Well, it’s been a while but music has come to life one more time. Dim room, flashy lights flood the stage before the show begins. People everywhere, chatting, greeting – some more formal than others, some more sober than others. But the evening is still young and spirits are still tamed. Funny how they get untamed when the clock is close to a later strike. At a boom of minute, speakers begin to blare and the crowd gets all warmed up. It’s a flocking movement towards the stage and suddenly the crowd is there. So effortlessly do people get together on such occasions and at a really slow pace do they repeat the action under different circumstances. But it’s a night of letting go, of getting out (of yourself as well) and  giving in to the music. That togetherness has to me nothing different than the togetherness a sports stadium shares. It must be the inciting thought that a mass of people are there for the same purpose. A sort of walking together feeling.  And that equality of purpose serves as a pretty good identity fader. 

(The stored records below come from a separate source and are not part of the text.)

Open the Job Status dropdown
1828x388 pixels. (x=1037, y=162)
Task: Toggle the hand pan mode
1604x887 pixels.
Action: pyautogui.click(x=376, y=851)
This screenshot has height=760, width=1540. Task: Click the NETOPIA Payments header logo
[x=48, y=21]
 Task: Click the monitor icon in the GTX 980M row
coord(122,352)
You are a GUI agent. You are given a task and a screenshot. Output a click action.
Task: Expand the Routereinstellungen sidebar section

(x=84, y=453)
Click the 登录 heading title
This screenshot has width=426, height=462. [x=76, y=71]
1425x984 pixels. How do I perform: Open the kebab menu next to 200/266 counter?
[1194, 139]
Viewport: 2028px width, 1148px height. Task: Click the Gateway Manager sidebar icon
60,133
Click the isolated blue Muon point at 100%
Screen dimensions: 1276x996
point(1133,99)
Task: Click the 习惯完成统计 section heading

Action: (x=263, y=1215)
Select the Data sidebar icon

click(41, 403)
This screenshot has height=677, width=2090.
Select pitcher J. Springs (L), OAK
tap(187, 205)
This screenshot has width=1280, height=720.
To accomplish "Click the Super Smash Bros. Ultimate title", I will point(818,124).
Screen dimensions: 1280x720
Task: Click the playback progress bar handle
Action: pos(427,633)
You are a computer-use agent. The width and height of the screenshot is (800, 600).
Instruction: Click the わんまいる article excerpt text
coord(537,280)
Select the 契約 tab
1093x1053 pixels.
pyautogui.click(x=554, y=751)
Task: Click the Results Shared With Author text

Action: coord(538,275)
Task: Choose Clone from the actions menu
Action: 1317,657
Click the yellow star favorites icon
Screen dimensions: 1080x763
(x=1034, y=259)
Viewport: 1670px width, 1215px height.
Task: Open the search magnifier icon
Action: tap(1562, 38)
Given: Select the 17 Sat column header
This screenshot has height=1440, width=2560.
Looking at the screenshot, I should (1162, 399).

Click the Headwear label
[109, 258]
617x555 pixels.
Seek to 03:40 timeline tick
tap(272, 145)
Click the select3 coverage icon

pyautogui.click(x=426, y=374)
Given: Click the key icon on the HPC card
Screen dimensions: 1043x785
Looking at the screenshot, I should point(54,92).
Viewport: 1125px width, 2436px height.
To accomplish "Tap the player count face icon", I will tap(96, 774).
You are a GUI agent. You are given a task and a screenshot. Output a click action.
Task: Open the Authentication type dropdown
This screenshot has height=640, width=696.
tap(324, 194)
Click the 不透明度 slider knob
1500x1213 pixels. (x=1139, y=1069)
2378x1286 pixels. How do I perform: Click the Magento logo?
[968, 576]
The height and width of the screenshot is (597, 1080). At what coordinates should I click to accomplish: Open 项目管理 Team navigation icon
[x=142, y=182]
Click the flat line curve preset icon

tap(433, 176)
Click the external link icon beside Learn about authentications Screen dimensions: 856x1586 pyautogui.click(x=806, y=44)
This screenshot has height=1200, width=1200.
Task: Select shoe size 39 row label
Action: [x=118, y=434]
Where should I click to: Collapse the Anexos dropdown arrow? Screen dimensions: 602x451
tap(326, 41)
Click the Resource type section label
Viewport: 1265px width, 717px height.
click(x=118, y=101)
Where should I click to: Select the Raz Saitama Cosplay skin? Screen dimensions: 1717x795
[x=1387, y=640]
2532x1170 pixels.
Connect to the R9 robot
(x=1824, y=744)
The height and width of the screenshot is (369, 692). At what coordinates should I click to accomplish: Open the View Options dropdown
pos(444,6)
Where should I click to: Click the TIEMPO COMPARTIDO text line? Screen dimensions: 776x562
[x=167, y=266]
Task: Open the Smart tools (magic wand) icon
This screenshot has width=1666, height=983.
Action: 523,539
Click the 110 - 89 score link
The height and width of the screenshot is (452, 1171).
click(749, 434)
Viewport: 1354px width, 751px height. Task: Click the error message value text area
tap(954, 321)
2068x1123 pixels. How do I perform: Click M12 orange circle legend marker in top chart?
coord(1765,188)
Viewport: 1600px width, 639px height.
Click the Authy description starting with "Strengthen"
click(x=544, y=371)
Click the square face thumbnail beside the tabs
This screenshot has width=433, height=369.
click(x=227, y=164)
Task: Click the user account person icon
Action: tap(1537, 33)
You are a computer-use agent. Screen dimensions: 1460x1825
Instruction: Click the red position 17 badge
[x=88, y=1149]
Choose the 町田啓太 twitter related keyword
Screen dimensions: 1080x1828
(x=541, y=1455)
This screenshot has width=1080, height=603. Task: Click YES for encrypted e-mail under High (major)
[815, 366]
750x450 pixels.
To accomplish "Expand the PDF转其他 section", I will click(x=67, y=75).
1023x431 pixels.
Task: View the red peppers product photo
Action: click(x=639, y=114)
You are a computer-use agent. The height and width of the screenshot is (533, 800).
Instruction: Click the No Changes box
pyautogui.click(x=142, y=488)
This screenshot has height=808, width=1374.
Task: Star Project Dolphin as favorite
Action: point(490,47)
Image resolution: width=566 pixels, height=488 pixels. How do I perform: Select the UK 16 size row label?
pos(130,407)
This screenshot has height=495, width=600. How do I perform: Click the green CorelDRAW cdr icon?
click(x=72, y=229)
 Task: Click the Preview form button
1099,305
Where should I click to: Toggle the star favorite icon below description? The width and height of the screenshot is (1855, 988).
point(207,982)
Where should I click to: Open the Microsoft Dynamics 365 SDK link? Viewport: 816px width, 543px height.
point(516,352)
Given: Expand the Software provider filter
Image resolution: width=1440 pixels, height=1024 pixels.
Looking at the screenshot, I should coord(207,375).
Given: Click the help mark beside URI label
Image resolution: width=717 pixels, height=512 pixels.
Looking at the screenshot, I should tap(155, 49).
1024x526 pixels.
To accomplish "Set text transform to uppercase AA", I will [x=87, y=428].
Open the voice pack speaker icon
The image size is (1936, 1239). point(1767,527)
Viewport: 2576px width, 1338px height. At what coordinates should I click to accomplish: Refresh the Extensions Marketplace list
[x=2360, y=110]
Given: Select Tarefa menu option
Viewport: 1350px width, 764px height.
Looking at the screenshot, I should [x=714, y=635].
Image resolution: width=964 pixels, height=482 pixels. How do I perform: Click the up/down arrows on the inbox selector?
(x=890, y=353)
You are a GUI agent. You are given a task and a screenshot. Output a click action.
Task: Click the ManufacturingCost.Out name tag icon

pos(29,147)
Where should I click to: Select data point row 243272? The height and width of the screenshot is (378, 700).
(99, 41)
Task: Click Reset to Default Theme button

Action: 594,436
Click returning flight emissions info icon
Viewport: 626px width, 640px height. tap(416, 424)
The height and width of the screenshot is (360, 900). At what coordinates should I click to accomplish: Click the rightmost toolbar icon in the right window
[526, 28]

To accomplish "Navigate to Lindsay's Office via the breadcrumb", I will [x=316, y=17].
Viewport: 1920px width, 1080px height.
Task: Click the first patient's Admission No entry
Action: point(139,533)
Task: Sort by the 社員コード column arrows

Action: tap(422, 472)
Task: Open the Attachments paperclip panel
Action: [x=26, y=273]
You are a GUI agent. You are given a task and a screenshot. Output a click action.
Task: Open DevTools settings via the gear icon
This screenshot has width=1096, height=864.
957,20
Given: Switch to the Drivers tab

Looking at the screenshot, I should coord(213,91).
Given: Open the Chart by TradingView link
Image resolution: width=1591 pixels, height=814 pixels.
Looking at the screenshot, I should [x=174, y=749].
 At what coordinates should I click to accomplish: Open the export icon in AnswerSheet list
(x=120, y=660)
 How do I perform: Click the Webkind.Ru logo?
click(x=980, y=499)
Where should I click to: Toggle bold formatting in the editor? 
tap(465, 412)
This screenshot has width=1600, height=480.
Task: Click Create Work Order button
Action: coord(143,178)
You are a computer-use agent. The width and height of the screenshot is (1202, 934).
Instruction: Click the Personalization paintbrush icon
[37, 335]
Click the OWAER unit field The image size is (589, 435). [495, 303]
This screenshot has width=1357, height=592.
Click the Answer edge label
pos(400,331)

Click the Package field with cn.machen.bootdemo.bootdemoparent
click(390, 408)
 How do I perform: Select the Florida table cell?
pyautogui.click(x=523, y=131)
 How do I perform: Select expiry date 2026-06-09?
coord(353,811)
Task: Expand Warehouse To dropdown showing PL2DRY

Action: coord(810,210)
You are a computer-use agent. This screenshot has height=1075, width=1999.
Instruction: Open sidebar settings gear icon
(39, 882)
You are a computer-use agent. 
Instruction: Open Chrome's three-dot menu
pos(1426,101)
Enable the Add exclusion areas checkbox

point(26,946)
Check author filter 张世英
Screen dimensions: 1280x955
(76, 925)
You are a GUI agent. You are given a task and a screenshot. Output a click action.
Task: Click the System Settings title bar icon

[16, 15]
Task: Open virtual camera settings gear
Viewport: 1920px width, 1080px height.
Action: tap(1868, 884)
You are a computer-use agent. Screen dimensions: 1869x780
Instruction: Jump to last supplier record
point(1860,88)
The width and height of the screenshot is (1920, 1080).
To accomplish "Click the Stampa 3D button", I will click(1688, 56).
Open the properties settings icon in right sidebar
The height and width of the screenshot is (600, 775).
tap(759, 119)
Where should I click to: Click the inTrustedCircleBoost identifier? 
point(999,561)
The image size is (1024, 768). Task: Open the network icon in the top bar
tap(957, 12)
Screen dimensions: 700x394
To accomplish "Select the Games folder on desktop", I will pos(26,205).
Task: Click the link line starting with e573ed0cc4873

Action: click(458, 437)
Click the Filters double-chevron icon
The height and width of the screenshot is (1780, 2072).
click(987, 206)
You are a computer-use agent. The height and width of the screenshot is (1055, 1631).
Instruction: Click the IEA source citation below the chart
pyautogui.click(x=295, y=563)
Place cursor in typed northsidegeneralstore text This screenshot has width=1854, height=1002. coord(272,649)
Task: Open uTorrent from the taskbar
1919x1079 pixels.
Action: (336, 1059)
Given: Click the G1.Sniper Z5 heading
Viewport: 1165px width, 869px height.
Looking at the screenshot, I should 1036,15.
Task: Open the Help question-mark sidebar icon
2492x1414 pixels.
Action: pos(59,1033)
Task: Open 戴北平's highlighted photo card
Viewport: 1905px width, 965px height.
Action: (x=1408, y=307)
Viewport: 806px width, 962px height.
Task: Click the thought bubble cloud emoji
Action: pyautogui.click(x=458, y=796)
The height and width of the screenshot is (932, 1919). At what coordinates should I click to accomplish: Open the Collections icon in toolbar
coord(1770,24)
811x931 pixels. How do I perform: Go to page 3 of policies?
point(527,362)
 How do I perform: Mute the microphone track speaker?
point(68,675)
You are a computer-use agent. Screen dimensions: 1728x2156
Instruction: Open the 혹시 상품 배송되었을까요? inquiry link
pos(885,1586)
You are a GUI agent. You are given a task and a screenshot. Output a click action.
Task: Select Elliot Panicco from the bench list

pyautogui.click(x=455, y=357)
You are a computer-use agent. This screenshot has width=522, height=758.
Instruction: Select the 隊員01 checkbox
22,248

You’re no longer yourself in the crowd, you don’t stand out like you used to, but the mere participation to the crowd makes you a tiny limb of the gigantic body, a steadily changing organism whose flow and go is the only constancy. Some come in, other get out. But wait, individuality comes to the surface to the beat of music. One chord here, one chord there, one goes up, one goes down and mysteriously a harmonious sound forms, floats through the air, molds the crowd and regulates irregular motions crossing the crowd like a uniformly spread wave. But there are voices that want to be heard and drinks that want to be spilt. And there is hardly any air to breathe. Let alone the space in-between. Or a lot of reason; the thin strand of consciousness linking the dimness of the evening to the light of the mind. But it’s still a crowd and you’re so close but a thousand miles away. And there are thousands of reasons that keep you drenched in a swamp of awkwardness, beneath the crust of friendliness; for the most part, it’s reasons I don’t rhyme with, but I resume to swallow as if an invisible fire is being consumed. Whichever the reasons, they remain coated in a cold crust of diffidence and mistrust. For a crust will always be a crust. Unless you crush it.